Diego Gauna, cocinero rosarino especialista en carnes asadas al fuego, cocinó para reyes árabes, presidentes argentinos, reconocidos deportistas y empresarios poderosos.
Diego Gauna es un destacado chef y cocinero rosarino, ampliamente reconocido a nivel nacional e internacional por su especialización en la cocina a las brasas y carnes asadas.
Entre sus clientes figuran Mauricio Macri, Alberto Fernández, Los Palmeras, el Chino Maidana y los futbolistas más destacados de la ciudad. Pero su historia tiene otro costado: también puso las manos en el fuego en barrios postergados de Rosario, preparando alimento para cientos de personas en un comedor.
Este miércoles Diego visitó los estudios de Rosario La Ciudad y nos habló de su actividad.

Críticas por cocinar para políticos
“Te matan de todos lados. Cuando le cociné a uno, ven las fotos y te matan de todos lados, pero bueno, soy así. Es mi trabajo y la gente no lo entiende”, sostuvo Gauna ante los comentarios que recibe cada vez que trabaja para alguna personalidad de la política.
Contando acerca de su trabajo de cocinero y “sommelier de carnes”, Rubén afirmó que “el punto de la carne es el que a uno le gusta”, palabra autorizada en un debate habitual. Además, recordó momentos de tensión cuando se vio involucrado en episodios judiciales al ser contratado para trabajar con personas que tenían prontuarios y que él desconocía.

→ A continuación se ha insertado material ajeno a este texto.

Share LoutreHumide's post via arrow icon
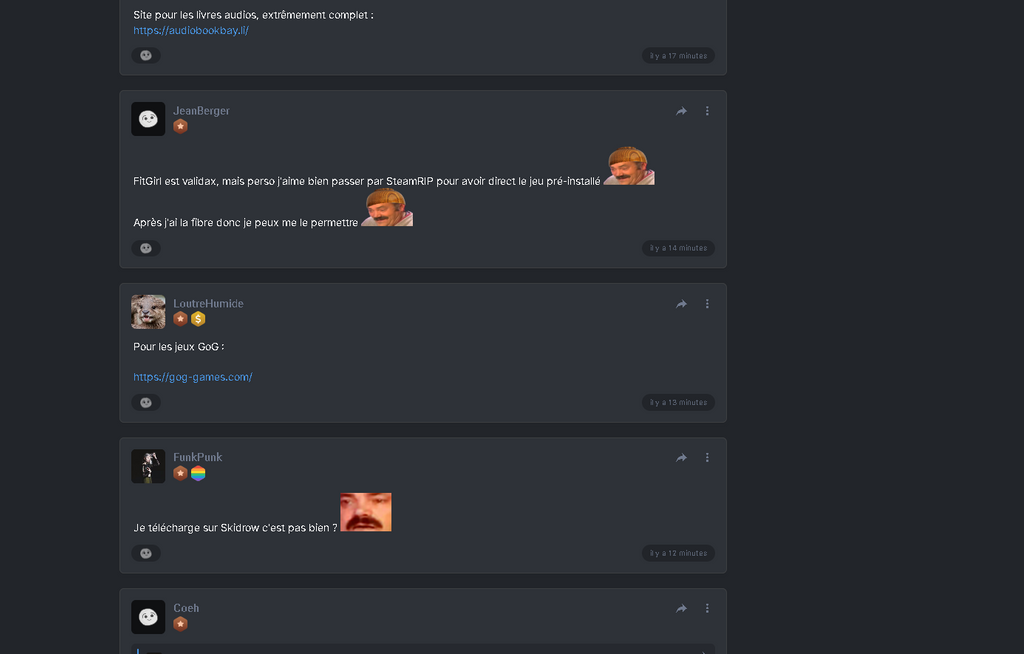1024x654 pixels. pos(681,304)
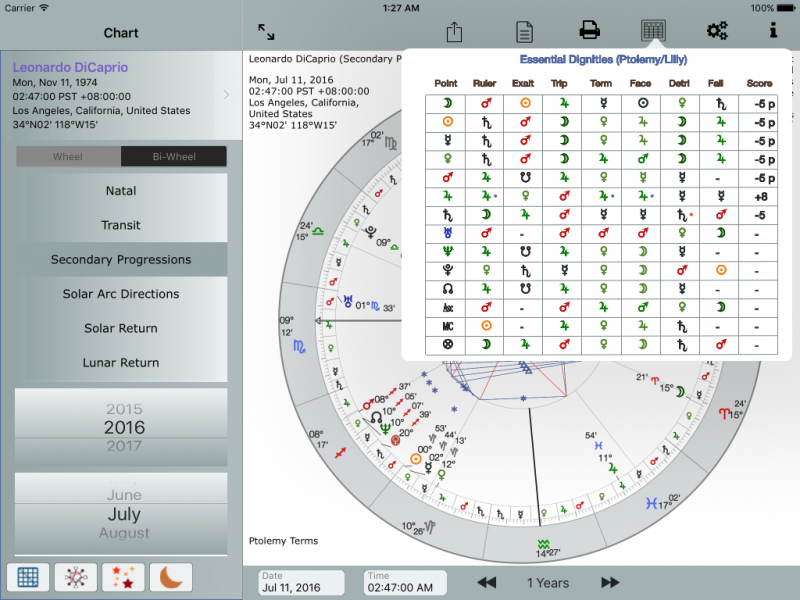
Task: Open the share/export icon
Action: [454, 32]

Gauna ganó gran notoriedad al demostrar sus habilidades culinarias en Riad, Arabia Saudita, para diseñar la propuesta gastronómica del exclusivo restaurante “El Lechazo”. Allí fue jefe de cocina y tuvo bajo su mando a cocineros de todas partes del mundo.
“El secreto de un buen asado es la carne, el asador, conocer el punto que le gusta a cada uno. No es lo mismo un Mar del Plata que un bife ancho o un costillar, hay que estar ahí”, explicó Gauna.
Su arraigo con la ciudad
Más allá de los lujos internacionales, mantiene un fuerte arraigo con su ciudad natal. Gauna colabora activamente en un comedor comunitario del barrio Industrial en Rosario, donde se asiste a unas 200 personas, aplicando la misma dedicación culinaria tanto en un palacio como en un barrio popular.